Poor Aunt Sue.  Anyway one day I get a call from her out of the blue, and somehow she has got wind that I have practically finished my work on the PhD and in acknowledgement of the feat wants fordto buy me a car.  Spending time around Aunt Sue was so hard, I was remotely tempted to say no, but I couldn’t have said no in any case to her gesture, and besides my little Volkswagen was on its very last legs.

So she comes up and we spend an afternoon in a used car lot.  First this one, then that one, and really I didn’t fucking care as long as it ran, but I had to feign enthusiasm and interest, and finally she more or less settled on a powder blue Mustang 2.  It was a pretty shitty car but it was the first I had with automatic transmission and that was pretty cool.  She paid 6000 in cash for it in 1979 dollars, so I guess it wasn’t cheap.

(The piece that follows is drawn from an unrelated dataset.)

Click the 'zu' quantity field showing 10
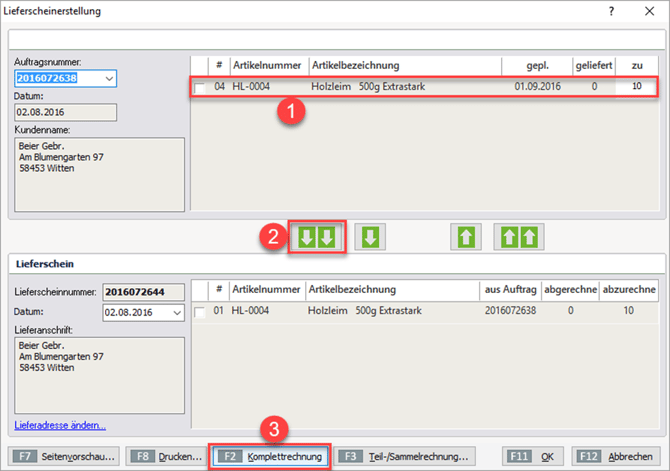tap(634, 88)
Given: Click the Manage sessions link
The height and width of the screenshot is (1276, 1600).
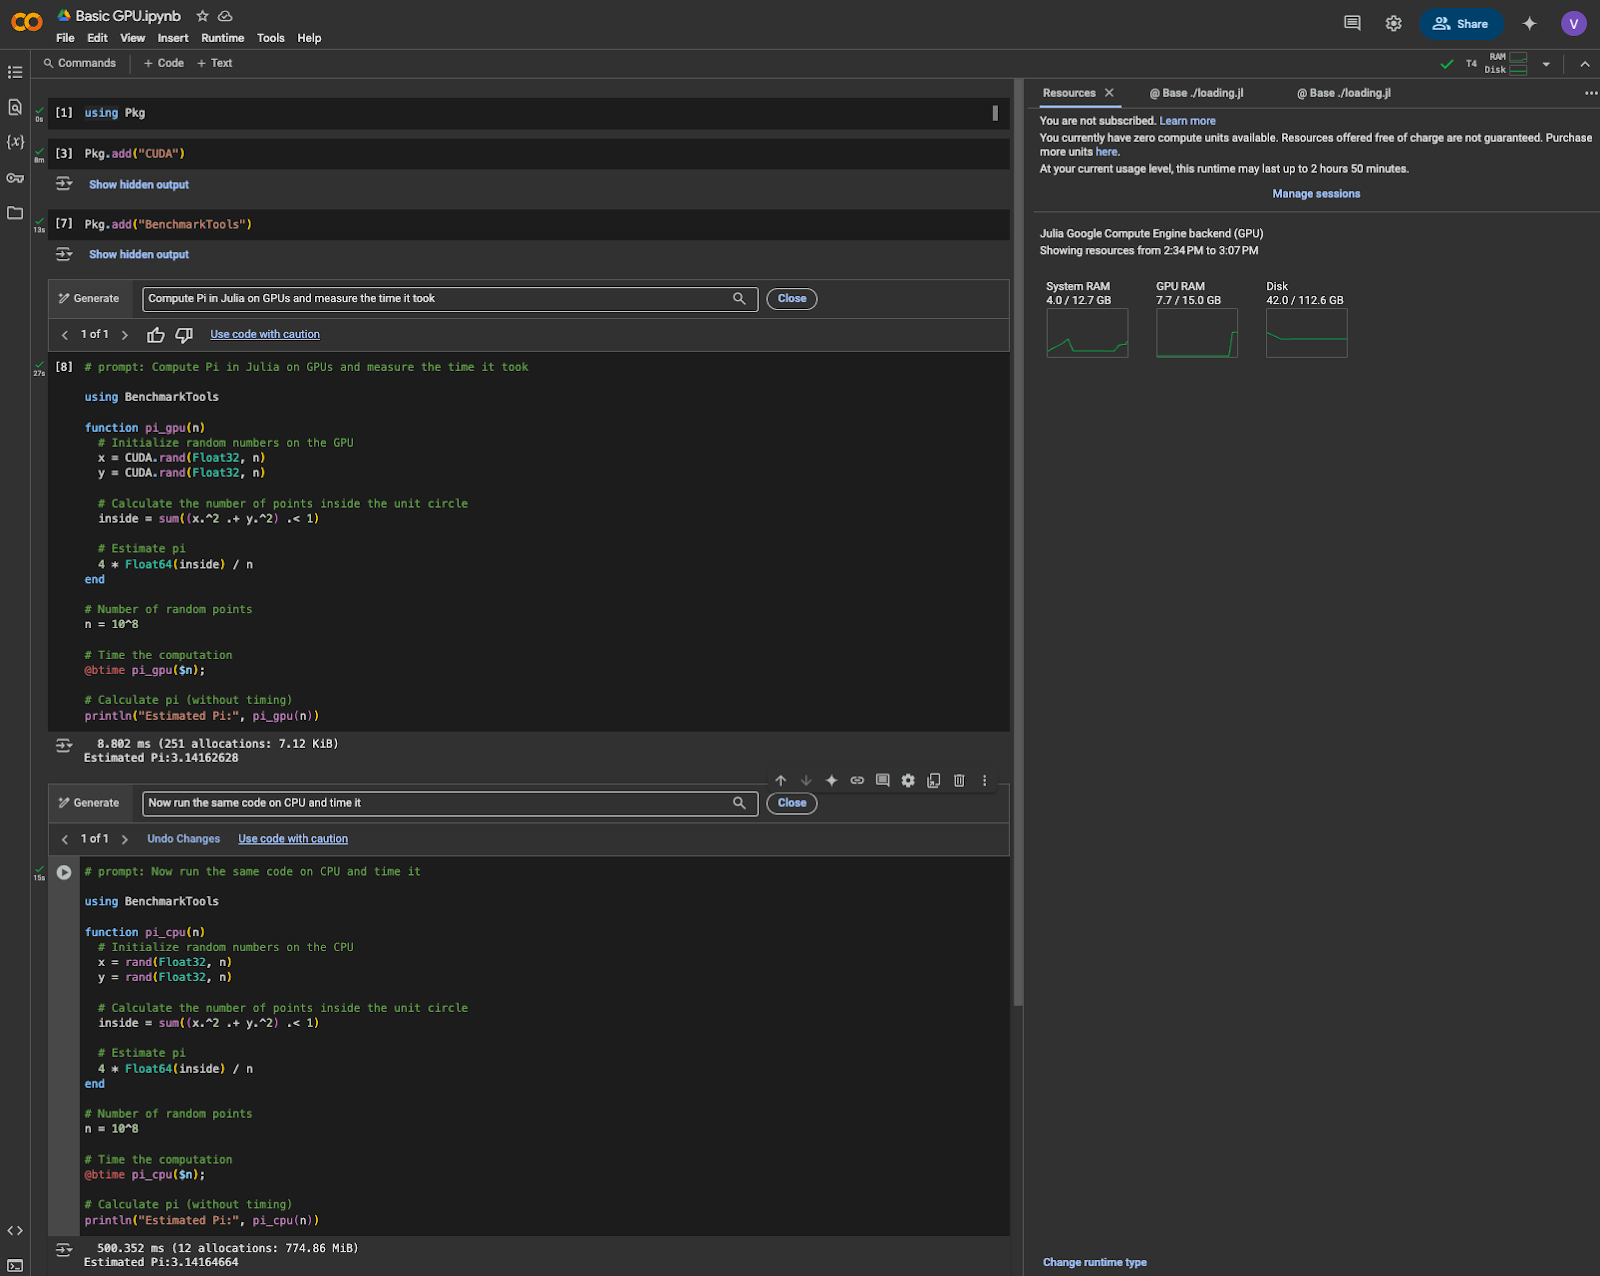Looking at the screenshot, I should [1316, 194].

 But by that time she had launched her own career, got a realtor’s license, and what’s that other thing—a broker’s license—so she could go completely out on her own, though she still worked with some firm, and she was making money hand over fist and had acquired multiple properties, rentals and such.  Partly she was there at the right time; the California market was making one of its whacko runs.  And I am sure she was good at it.  Pushy, but not too pushy, real smart and I do believe completely responsible.

 But it was a crazy day.  Trying to buy a car in a couple hours in an afternoon was not the way I would do it.  But she wanted to make a grand gesture I guess.  Well, maybe, it worked because I remember it, and the dinner I had to sit through with her afterwards.  She could be pretty blunt and would ask me such questions as, “Are you happy?”  “Is this what you really want?”  That sort of thing.  To the first, I had to say, no, of course since I was absolutely miserable, and as for is this what you really want, well, I had not idea what I really wanted because nobody had ever asked me.

I could have lied I guess and said I was perfectly happy but it wasn’t in me.  So she started to tell me how I could be happy and successful just like her (when all you had to do was look at her and see misery leaking out everywhere).  She had gone to some self-help group and the leader told her what to do.  It was all in the will. First you wrote down what you wanted (which she did on the spot) and then you will.  So she had done that and four years later she looked at what she had written down that day that she wanted—a Lincoln and a mink coat—and she had both. And much more.

That’s all I had to do.  Will it and it would be so.  I could hardly stand to listen to this shit and then it got really weird because sadly it had recently been learned that her husband had cancer, and well, she wondered—she had wondered deep inside herself—if maybe she hadn’t willed that.  God, I felt unhappy.  I sort of felt like crying, for god’s sake, the way people get along.  I guess she was saying that deep inside she had wished her husband dead and more than that her wish had come true. I tried to say, no, no, no, of course not; a person simply couldn’t will such a thing.  But I don’t think I had any positive effect.

I don’t know maybe five year later she developed breast cancer and died in about six months.  It was just too far along.  As a final act of will, she wrote my mother out of her will even though she had promised the old lady she would get something up till a month before she died.